++++ TEXTO EM ESTUDO ++++

Media 354 pés de comprimento, deslocava 4 200 toneladas e tinha cinco gigantescos mastros.
Somadas, suas velas cobriam uma área equivalente à de três campos de futebol e pesavam oito toneladas.
Além disso, o superveleiro possuía casco de aço e, entre outros recursos que ainda eram novidades na época, um poderoso motor, movido a óleo diesel, para quando o vento não fosse forte o bastante para movimentá-lo.
Era um barco excepcional, feito para transportar grandes quantidades de carga em longas viagens, e, ao mesmo tempo, treinar jovens marinheiros para a então poderosa marinha mercante dinamarquesa, a quem o barco pertencia – como, aliás, seu nome, “Copenhague”, em português, nome da capital da Dinamarca, deixava evidente.

++++ TRECHO DOS DADOS ++++

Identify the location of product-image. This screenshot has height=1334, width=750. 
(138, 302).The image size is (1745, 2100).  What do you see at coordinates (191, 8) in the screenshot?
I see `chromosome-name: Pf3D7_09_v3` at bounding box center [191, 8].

++++

- LISTA DE TAREFAS:
1 - No texto sobre o superveleiro dinamarquês, quantos mastros tinha o barco?
2 - Dê sequência ao texto sobre o superveleiro dinamarquês a partir da última frase apresentada.

- PROBLEMAS RESOLVIDOS:
1 - Cinco gigantescos mastros.

2 -
O Kobenhavn era motivo de orgulho de um país inteiro.
No dia do seu lançamento, foi visitado por cerca de 10 000 pessoas, entre elas, o próprio Rei e a Rainha da Dinamarca.
Em seguida, partiu para a sua travessia inaugural, que foi logo uma volta ao mundo, que durou mais de um ano.
Depois disso, o imponente barco passou a fazer viagens frequentes à América do Sul e Austrália, usando a velha rota pelas altas latitudes do planeta, apelidada pelos marinheiros de “40 Rugidores”, por causa do seu vento abundante, constante e poderoso, que passa o tempo todo “rugindo” sobre os barcos.
E foi em algum ponto desta região que tudo aconteceu.
Mas nunca se soube o quê?
Em certo momento entre o final de 1928 e o início de 1929 (nem a data pode ser fixada com precisão), o robusto, resistente e gigantesco Kobenhavn desapareceu completamente no mar, sem deixar vestígio algum – sequer detritos na superfície.
Nada, absolutamente nada do imenso veleiro jamais foi encontrado.
A começar pelos corpos dos seus 60 tripulantes, 54 deles jovens cadetes dinamarqueses, com média de 17 anos de idade.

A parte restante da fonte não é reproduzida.